What you need to do: Would you please output only the lines from the one containing "Experiment/s that are" through the end of the entries below, exactly as written?

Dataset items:
= = = = = = =

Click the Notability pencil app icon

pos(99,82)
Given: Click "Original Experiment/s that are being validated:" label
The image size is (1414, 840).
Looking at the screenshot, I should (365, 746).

= = = = = = =

Result of the task:
Given: Click "Original Experiment/s that are being validated:" label
The image size is (1414, 840).
Looking at the screenshot, I should (365, 746).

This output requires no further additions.